OS X El Capitan 10.11.6
Spark 2.2.0 (local)
Scala 2.11.8
Apache Toree Jupyter Kernel 0.2.0
Per the instructions I received from this post, I've successfully included a Spark - Scala
kernel to my Jupyter notebook by using this Toree installer. However, I have noticed that the Scala syntax is very limited.

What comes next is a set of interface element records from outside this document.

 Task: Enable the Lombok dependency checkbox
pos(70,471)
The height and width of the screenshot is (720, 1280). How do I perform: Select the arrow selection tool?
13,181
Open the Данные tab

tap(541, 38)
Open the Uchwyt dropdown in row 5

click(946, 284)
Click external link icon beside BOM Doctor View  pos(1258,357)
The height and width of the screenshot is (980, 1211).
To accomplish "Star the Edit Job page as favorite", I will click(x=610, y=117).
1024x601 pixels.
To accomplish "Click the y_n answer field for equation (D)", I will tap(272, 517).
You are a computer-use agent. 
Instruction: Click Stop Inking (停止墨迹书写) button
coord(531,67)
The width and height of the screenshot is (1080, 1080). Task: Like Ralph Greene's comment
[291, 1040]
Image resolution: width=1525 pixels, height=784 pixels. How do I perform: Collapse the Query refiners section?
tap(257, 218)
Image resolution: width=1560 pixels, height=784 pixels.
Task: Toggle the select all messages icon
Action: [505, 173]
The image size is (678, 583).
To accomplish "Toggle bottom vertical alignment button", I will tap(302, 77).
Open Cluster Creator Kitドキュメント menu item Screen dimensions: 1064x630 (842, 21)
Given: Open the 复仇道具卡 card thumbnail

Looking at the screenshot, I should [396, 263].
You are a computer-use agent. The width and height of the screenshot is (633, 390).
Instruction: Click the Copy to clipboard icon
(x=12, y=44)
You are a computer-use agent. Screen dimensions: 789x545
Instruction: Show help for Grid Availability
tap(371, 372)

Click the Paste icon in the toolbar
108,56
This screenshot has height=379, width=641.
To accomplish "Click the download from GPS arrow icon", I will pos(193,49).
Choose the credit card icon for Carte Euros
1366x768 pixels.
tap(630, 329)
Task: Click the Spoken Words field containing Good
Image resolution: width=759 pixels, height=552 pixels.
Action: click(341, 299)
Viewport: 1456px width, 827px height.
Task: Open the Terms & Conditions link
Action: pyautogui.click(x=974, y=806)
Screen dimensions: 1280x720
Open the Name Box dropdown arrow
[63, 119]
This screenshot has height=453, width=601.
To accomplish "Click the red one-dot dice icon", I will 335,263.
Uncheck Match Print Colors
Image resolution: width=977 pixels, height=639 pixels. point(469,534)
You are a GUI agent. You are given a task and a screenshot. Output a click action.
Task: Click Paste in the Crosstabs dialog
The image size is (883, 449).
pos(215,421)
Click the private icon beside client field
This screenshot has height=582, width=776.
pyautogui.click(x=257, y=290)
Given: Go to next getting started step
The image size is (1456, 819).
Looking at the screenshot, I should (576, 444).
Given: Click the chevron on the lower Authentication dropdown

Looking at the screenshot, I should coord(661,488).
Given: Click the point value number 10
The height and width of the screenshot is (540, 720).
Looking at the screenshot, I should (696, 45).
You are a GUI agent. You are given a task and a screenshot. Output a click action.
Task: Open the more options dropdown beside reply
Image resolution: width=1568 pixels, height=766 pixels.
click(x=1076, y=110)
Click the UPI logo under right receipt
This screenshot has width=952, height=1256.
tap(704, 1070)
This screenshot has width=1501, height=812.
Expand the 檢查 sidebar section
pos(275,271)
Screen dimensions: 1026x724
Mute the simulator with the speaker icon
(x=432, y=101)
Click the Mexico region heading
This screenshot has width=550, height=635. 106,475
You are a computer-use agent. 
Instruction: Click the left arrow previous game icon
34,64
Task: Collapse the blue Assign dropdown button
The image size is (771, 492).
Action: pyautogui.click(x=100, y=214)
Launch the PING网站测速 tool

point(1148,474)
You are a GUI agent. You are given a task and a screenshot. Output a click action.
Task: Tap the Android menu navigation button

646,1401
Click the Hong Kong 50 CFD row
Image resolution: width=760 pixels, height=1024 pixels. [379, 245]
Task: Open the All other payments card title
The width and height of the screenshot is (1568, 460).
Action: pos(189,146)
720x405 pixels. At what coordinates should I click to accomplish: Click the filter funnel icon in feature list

Here are two examples:
1. Not able to manually create a DataFrame
The following code works in a terminal Spark shell:
val test = Seq(
("Brandon", "Erica"),
("Allen", "Sarabeth"),
("Jared", "Kyler")).
toDF("guy", "girl")
But when trying to run in Jupyter with a Spark - Scala
kernel, I receive the following error:
Name: Compile Error
Message: <console>:21: error: value toDF is not a member of Seq[(String, String)]
possible cause: maybe a semicolon is missing before `value toDF'?
toDF("guy", "girl")
^
2. Not able to call column names with certain syntax
It seems as though the Jupyter Spark - Scala
kernel does not recognize columns when called with $"columnName"
, but does recognize columns called with df.col("columnName")
. The $"columnName"
syntax throws the following error:
Name: Compile Error
Message: <console>:31: error: value $ is not a member of StringContext
df.where($"columnName" =!= "NA").
I'm thinking that there is an high-level solution that will allow for all Spark Scala syntax to be used in Jupyter and look forward to the community's support.
I found an answer to another post that also resolved my issues:
val sqlC = new org.apache.spark.sql.SQLContext(sc)
import sqlC.implicits._
Running this at the beginning of the notebook has alleviated all syntax limitations I was previously having.